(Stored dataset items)
[start]
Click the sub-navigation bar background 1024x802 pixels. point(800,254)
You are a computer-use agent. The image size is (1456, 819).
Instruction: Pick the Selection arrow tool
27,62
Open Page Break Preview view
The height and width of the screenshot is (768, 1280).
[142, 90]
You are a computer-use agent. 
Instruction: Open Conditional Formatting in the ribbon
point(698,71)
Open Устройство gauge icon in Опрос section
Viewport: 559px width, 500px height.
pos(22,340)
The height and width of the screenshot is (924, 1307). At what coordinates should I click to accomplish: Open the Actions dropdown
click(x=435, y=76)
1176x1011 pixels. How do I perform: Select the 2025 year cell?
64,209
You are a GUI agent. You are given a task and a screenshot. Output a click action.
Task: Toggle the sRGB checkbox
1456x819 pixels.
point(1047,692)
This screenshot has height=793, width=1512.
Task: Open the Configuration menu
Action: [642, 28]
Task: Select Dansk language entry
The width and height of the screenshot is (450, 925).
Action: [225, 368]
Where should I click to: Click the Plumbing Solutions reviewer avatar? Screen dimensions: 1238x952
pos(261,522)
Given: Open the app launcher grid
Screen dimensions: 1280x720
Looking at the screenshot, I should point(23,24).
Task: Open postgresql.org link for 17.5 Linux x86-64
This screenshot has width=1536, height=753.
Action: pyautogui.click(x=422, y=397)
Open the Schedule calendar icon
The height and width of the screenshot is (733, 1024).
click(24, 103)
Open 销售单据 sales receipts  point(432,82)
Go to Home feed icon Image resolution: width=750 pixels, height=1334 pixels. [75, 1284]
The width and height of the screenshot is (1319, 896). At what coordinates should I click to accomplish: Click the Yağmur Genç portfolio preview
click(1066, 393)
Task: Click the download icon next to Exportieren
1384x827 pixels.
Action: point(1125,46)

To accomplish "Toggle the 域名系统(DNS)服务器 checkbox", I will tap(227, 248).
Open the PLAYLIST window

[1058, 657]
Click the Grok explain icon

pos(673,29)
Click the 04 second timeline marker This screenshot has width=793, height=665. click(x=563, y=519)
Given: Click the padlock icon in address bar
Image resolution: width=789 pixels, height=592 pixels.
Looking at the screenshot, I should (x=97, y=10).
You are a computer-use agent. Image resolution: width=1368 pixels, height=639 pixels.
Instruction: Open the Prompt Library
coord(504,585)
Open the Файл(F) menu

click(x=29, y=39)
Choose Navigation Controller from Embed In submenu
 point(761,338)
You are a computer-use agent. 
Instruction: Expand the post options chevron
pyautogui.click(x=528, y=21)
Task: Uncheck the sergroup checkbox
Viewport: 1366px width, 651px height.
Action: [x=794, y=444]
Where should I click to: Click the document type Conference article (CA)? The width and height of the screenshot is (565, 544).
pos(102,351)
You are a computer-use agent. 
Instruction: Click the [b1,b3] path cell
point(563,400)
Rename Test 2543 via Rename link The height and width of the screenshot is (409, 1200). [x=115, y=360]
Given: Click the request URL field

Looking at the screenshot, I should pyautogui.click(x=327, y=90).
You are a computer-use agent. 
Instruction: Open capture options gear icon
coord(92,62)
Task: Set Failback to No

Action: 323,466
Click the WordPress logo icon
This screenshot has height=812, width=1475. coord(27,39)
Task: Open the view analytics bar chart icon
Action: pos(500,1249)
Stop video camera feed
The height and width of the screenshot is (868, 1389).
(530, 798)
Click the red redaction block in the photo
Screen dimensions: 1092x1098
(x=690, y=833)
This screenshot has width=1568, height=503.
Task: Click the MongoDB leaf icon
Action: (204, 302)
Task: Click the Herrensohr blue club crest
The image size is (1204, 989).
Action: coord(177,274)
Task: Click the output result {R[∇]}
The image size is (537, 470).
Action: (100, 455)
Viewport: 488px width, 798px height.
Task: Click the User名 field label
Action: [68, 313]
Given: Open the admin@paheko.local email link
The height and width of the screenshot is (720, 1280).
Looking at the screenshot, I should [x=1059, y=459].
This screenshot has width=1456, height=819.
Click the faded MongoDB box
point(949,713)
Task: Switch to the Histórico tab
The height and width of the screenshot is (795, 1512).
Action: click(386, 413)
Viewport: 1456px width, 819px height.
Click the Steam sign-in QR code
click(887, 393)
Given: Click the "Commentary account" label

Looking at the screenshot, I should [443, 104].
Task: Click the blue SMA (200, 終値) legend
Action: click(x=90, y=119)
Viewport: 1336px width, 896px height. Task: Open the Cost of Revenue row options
[end]
What to do:
Rewrite the stretch of records from the line containing "Task: Click the download" through the line containing "pos(673,29)", shifting every coordinate in the answers up by 40 and leaving the requests unchanged. Give only those lines.

Answer below:
Task: Click the download icon next to Exportieren
1384x827 pixels.
Action: point(1165,86)

To accomplish "Toggle the 域名系统(DNS)服务器 checkbox", I will tap(267, 288).
Open the PLAYLIST window

[1098, 697]
Click the Grok explain icon

pos(713,69)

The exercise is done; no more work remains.